▶ YOUR INSTRUCTIONS
Scan the records below. List lines holding "will".

▶ DATA FOR THIS TASK
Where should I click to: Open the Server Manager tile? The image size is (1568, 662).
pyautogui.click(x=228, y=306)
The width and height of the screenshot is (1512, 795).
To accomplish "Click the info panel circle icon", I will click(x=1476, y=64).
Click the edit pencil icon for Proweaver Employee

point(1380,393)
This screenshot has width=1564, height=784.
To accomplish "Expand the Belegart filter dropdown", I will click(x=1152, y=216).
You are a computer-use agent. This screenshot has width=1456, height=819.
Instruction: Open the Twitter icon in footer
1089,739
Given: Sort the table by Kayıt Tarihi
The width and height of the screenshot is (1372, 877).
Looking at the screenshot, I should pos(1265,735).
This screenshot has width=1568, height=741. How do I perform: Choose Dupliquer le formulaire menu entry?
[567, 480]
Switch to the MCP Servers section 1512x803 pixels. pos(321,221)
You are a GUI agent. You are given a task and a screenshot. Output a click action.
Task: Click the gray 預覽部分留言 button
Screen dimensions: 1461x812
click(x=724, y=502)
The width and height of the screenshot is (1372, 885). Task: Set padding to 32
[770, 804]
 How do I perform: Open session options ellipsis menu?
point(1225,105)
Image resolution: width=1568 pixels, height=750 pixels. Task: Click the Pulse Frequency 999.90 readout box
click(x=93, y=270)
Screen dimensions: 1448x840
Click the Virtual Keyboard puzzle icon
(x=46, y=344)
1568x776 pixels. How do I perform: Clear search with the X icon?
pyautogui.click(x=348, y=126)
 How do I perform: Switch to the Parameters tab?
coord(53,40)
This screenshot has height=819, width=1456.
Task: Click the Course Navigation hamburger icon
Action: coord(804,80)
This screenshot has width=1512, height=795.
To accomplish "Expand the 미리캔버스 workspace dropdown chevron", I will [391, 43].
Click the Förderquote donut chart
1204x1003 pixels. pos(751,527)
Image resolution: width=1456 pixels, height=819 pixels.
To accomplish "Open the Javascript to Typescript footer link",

▶ SOLUTION TO THIS EXERCISE
To accomplish "Click the info panel circle icon", I will click(x=1476, y=64).
To accomplish "Expand the Belegart filter dropdown", I will click(x=1152, y=216).
To accomplish "Expand the 미리캔버스 workspace dropdown chevron", I will [391, 43].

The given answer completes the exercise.